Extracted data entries

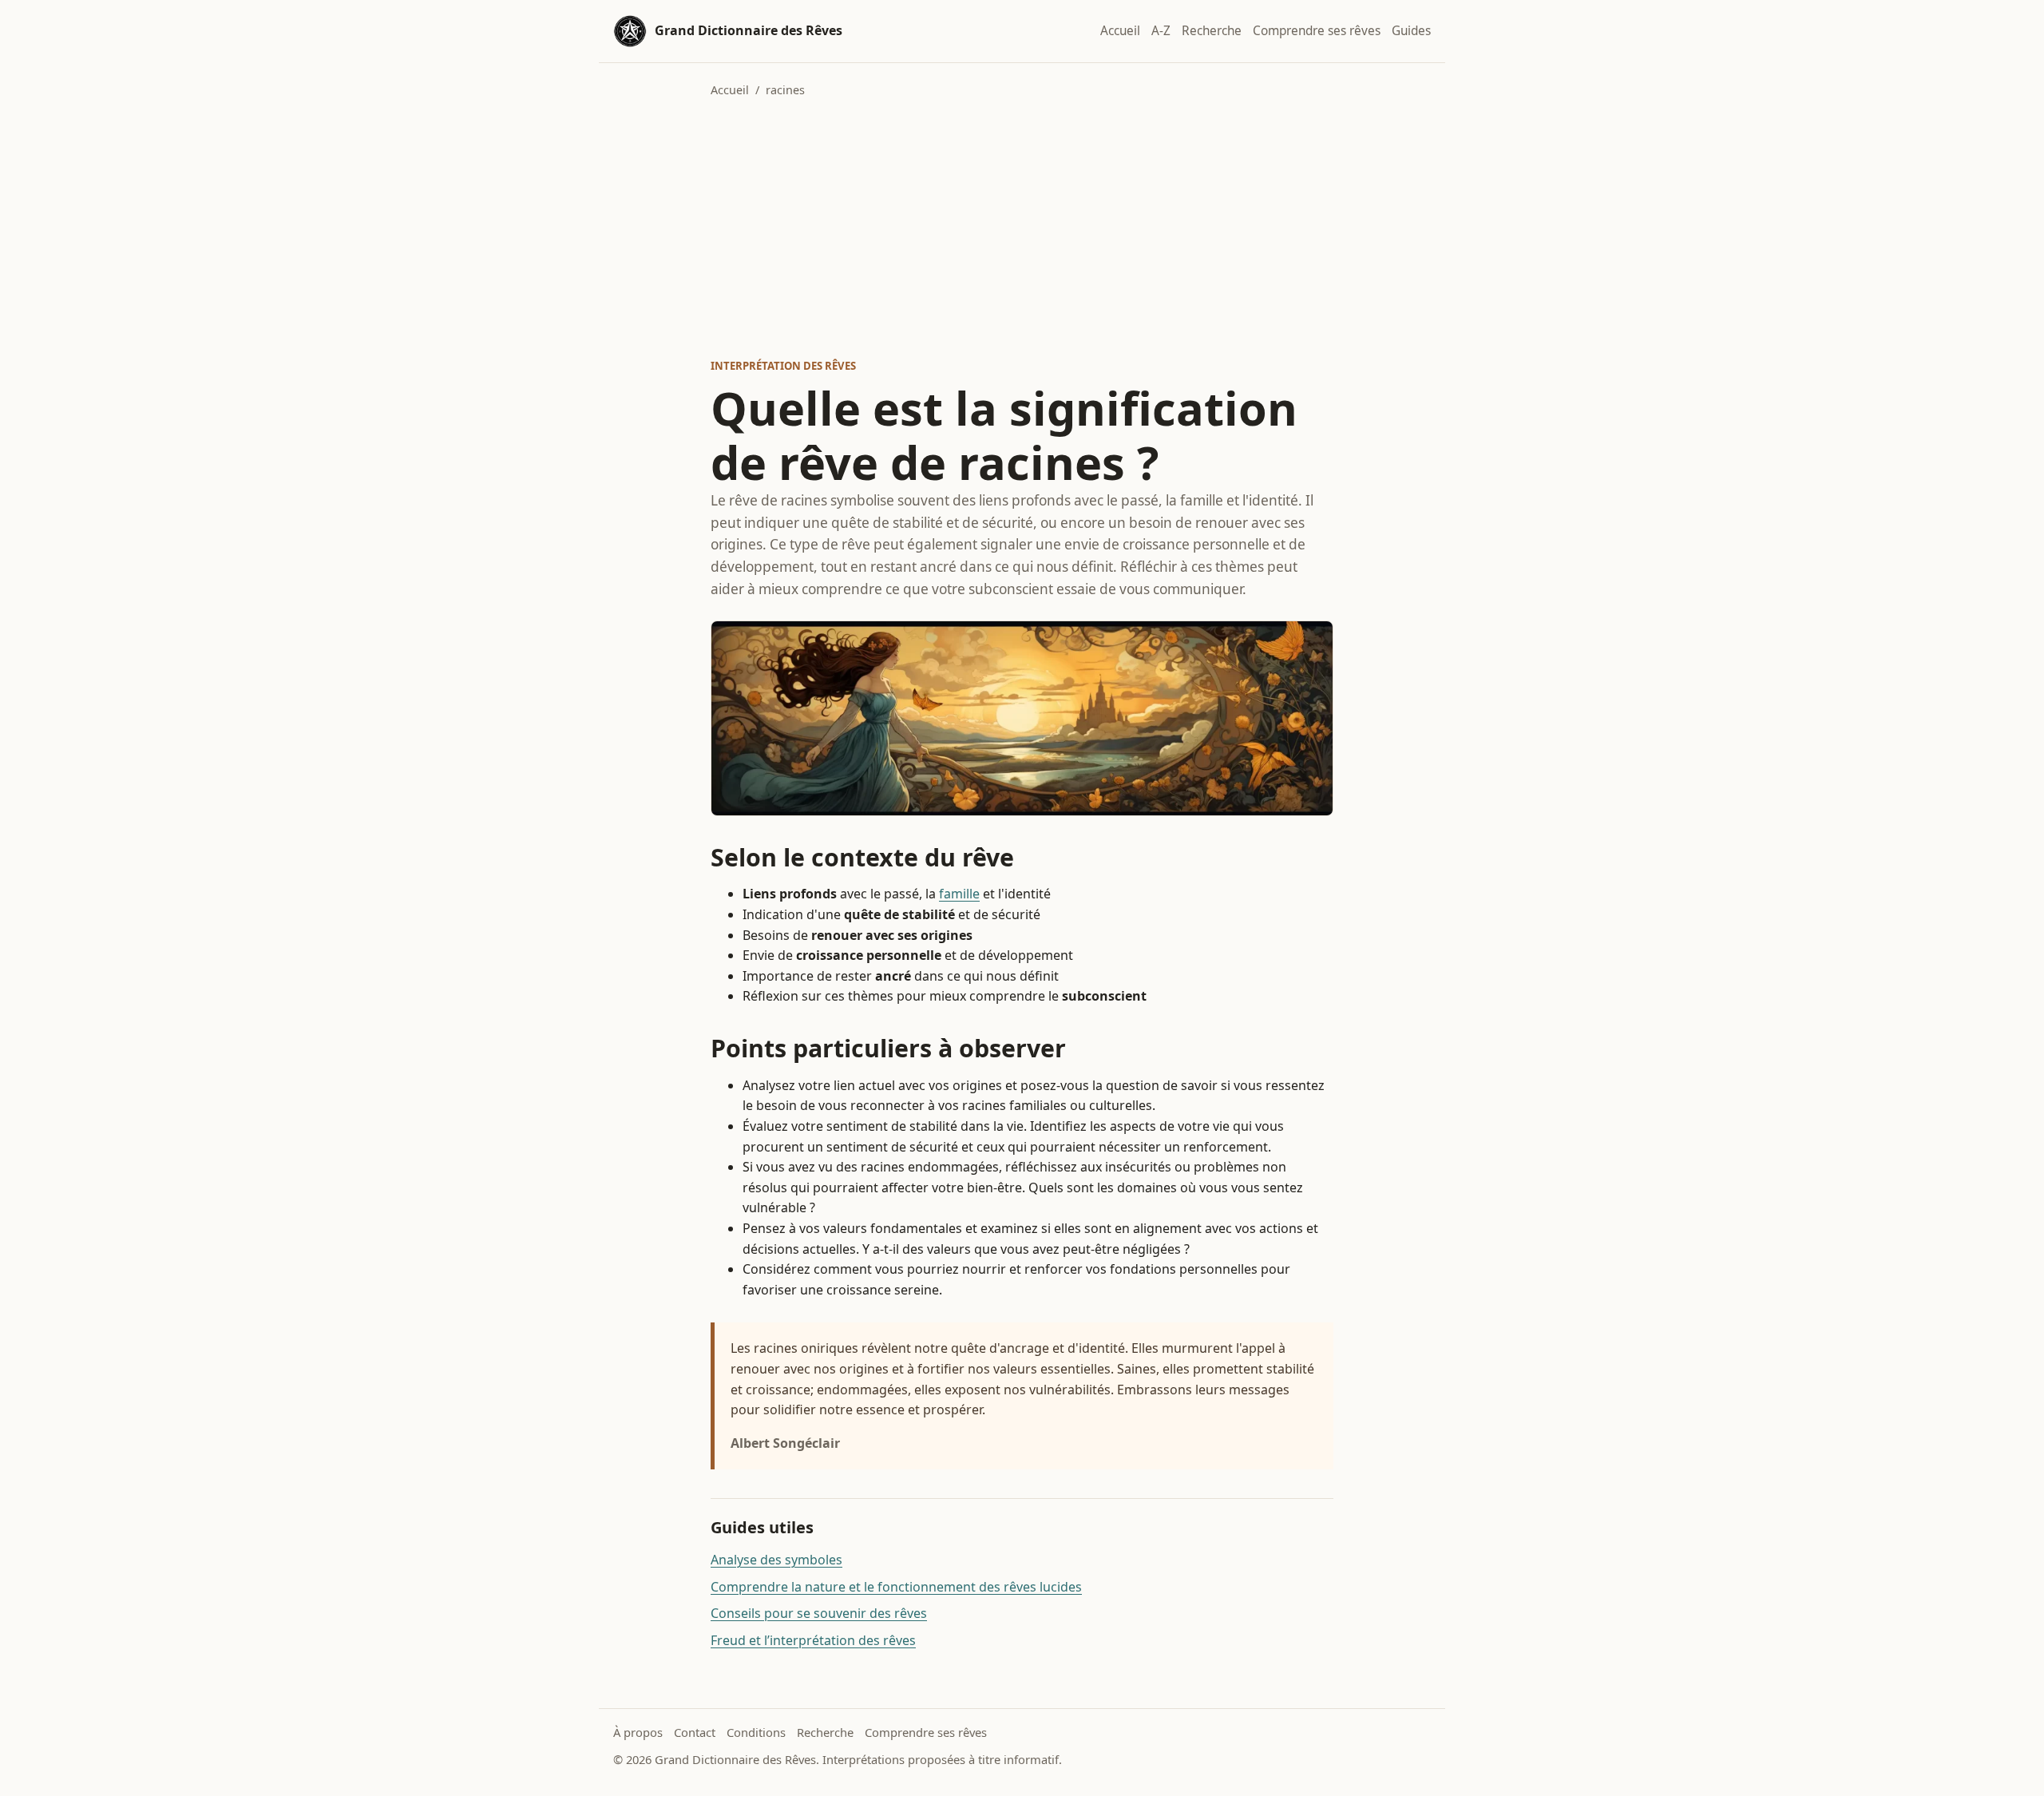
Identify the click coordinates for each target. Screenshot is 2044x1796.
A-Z (1161, 30)
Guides (1411, 30)
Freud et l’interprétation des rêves (813, 1640)
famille (959, 893)
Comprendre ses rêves (1316, 30)
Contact (694, 1732)
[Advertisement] (1022, 228)
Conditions (756, 1732)
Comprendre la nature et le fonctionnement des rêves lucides (896, 1587)
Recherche (1212, 30)
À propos (638, 1732)
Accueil (1120, 30)
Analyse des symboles (776, 1559)
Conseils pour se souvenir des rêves (819, 1613)
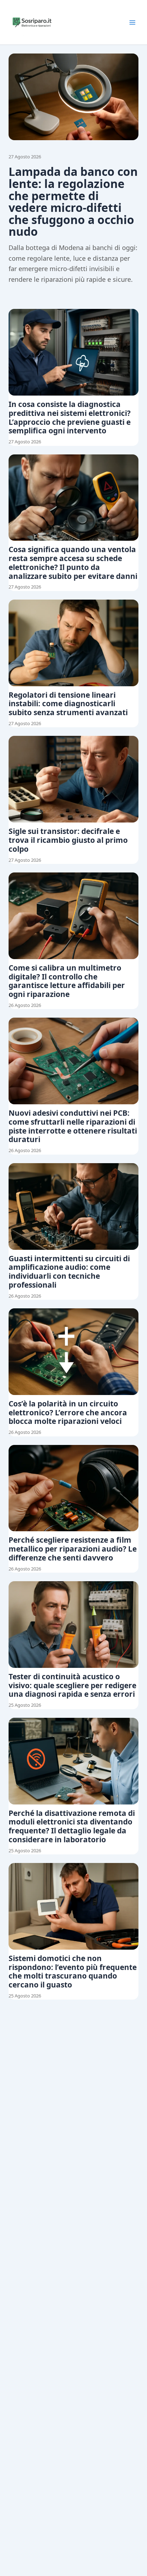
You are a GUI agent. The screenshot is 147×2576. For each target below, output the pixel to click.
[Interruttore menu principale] (132, 22)
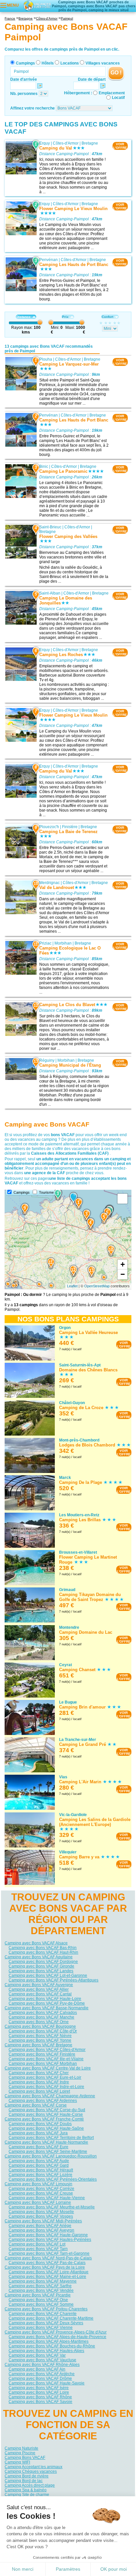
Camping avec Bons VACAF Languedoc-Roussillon (51, 2156)
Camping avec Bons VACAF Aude (39, 2160)
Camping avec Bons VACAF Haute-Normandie (46, 2142)
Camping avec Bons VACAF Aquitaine (39, 1957)
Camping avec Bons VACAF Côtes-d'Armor (47, 2049)
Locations (69, 63)
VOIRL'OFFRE (120, 146)
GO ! (116, 72)
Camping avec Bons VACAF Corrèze (41, 2188)
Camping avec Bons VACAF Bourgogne (40, 2026)
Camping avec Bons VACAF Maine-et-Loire (47, 2276)
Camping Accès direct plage (30, 2485)
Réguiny (46, 1060)
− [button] (122, 1274)
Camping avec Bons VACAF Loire (39, 2392)
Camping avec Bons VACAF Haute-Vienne (47, 2198)
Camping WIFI (17, 2462)
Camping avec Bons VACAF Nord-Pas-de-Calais (48, 2258)
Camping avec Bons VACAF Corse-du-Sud (47, 2110)
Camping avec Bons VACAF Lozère (40, 2174)
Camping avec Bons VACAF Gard (39, 2165)
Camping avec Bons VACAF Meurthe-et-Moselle (52, 2207)
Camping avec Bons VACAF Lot (37, 2244)
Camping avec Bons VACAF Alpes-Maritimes (48, 2341)
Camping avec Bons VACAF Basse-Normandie (46, 2008)
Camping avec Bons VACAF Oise (38, 2299)
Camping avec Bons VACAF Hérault (41, 2170)
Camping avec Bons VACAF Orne (39, 2022)
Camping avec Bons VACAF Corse (36, 2105)
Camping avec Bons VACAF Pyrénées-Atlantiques (53, 1980)
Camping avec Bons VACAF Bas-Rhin (43, 1947)
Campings (25, 63)
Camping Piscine (20, 2453)
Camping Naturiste (21, 2448)
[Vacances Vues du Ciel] (37, 5)
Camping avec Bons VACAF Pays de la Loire (45, 2267)
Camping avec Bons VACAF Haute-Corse (46, 2114)
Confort (107, 317)
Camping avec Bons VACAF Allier (39, 1989)
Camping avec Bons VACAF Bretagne (38, 2045)
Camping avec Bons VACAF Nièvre (40, 2035)
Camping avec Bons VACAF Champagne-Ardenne (50, 2096)
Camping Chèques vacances (31, 2471)
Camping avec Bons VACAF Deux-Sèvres (46, 2323)
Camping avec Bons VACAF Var (37, 2355)
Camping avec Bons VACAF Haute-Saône (46, 2128)
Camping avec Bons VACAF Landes (41, 1971)
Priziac (45, 943)
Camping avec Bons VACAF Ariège (40, 2225)
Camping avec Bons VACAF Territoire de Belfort (51, 2137)
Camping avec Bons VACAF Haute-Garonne (48, 2235)
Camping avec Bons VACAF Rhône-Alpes (42, 2364)
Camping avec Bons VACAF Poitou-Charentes (46, 2309)
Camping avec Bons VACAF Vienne (41, 2327)
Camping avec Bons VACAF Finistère (42, 2054)
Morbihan (63, 943)
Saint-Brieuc (50, 527)
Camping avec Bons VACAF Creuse (41, 2193)
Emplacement (112, 93)
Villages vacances (102, 63)
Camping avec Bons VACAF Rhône (40, 2397)
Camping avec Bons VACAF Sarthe (40, 2286)
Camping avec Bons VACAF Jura (38, 2133)
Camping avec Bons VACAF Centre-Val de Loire (48, 2068)
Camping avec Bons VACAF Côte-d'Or (43, 2031)
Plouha (45, 359)
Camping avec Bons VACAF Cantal (40, 1994)
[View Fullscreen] (122, 1199)
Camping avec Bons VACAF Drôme (40, 2378)
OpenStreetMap (97, 1286)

* [WHAT TO PRODUCE]: Exactness is what counts here: copy each entry as given and omit its pictures.

* [ANSWER TO THE PROBLEM]:
Identify the click coordinates for each target. Screenshot is 2044x1796.
A-Z (1161, 30)
Guides (1411, 30)
Freud et l’interprétation des rêves (813, 1640)
famille (959, 893)
Comprendre ses rêves (1316, 30)
Contact (694, 1732)
[Advertisement] (1022, 228)
Conditions (756, 1732)
Comprendre la nature et le fonctionnement des rêves lucides (896, 1587)
Recherche (1212, 30)
À propos (638, 1732)
Accueil (1120, 30)
Analyse des symboles (776, 1559)
Conseils pour se souvenir des rêves (819, 1613)
You are a GUI agent. The screenshot is 147×2576. For each target below, output the pixel to click.
[Interruttore menu principale] (132, 22)
Camping avec Bons VACAF Languedoc-Roussillon (51, 2156)
Camping avec Bons VACAF Aude (39, 2160)
Camping avec Bons VACAF Haute-Normandie (46, 2142)
Camping avec Bons VACAF Aquitaine (39, 1957)
Camping avec Bons VACAF Côtes-d'Armor (47, 2049)
Locations (69, 63)
VOIRL'OFFRE (120, 146)
GO ! (116, 72)
Camping avec Bons VACAF Corrèze (41, 2188)
Camping avec Bons VACAF Bourgogne (40, 2026)
Camping avec Bons VACAF Maine-et-Loire (47, 2276)
Camping Accès direct plage (30, 2485)
Réguiny (46, 1060)
− [button] (122, 1274)
Camping avec Bons VACAF Loire (39, 2392)
Camping avec Bons VACAF Haute-Vienne (47, 2198)
Camping WIFI (17, 2462)
Camping avec Bons VACAF Nord-Pas-de-Calais (48, 2258)
Camping avec Bons VACAF Corse-du-Sud (47, 2110)
Camping avec Bons VACAF Lozère (40, 2174)
Camping avec Bons VACAF Gard (39, 2165)
Camping avec Bons VACAF Meurthe-et-Moselle (52, 2207)
Camping avec Bons VACAF Lot (37, 2244)
Camping avec Bons VACAF Alpes-Maritimes (48, 2341)
Camping avec Bons VACAF Basse-Normandie (46, 2008)
Camping avec Bons VACAF Oise (38, 2299)
Camping avec Bons VACAF Hérault (41, 2170)
Camping avec Bons VACAF Orne (39, 2022)
Camping avec Bons VACAF Corse (36, 2105)
Camping avec Bons VACAF Pyrénées-Atlantiques (53, 1980)
Camping avec Bons VACAF Bas-Rhin (43, 1947)
Campings (25, 63)
Camping Piscine (20, 2453)
Camping Naturiste (21, 2448)
[Vacances Vues du Ciel] (37, 5)
Camping avec Bons VACAF Pays de la Loire (45, 2267)
Camping avec Bons VACAF Haute-Corse (46, 2114)
Confort (107, 317)
Camping avec Bons VACAF Allier (39, 1989)
Camping avec Bons VACAF Bretagne (38, 2045)
Camping avec Bons VACAF Nièvre (40, 2035)
Camping avec Bons VACAF Champagne-Ardenne (50, 2096)
Camping Chèques vacances (31, 2471)
Camping avec Bons VACAF Deux-Sèvres (46, 2323)
Camping avec Bons VACAF Var (37, 2355)
Camping avec Bons VACAF Haute-Saône (46, 2128)
Camping avec Bons VACAF Landes (41, 1971)
Priziac (45, 943)
Camping avec Bons VACAF Ariège (40, 2225)
Camping avec Bons VACAF Territoire de Belfort (51, 2137)
Camping avec Bons VACAF Haute-Garonne (48, 2235)
Camping avec Bons VACAF Rhône-Alpes (42, 2364)
Camping avec Bons VACAF Poitou-Charentes (46, 2309)
Camping avec Bons VACAF Vienne (41, 2327)
Camping avec Bons VACAF Finistère (42, 2054)
Morbihan (63, 943)
Saint-Brieuc (50, 527)
Camping avec Bons VACAF Creuse (41, 2193)
Emplacement (112, 93)
Villages vacances (102, 63)
Camping avec Bons VACAF Rhône (40, 2397)
Camping avec Bons VACAF Sarthe (40, 2286)
Camping avec Bons VACAF Jura (38, 2133)
Camping avec Bons VACAF Centre-Val de Loire (48, 2068)
Camping avec Bons VACAF Côte-d'Or (43, 2031)
Plouha (45, 359)
Camping avec Bons VACAF Cantal (40, 1994)
[View Fullscreen] (122, 1199)
Camping avec Bons VACAF Drôme (40, 2378)
OpenStreetMap (97, 1286)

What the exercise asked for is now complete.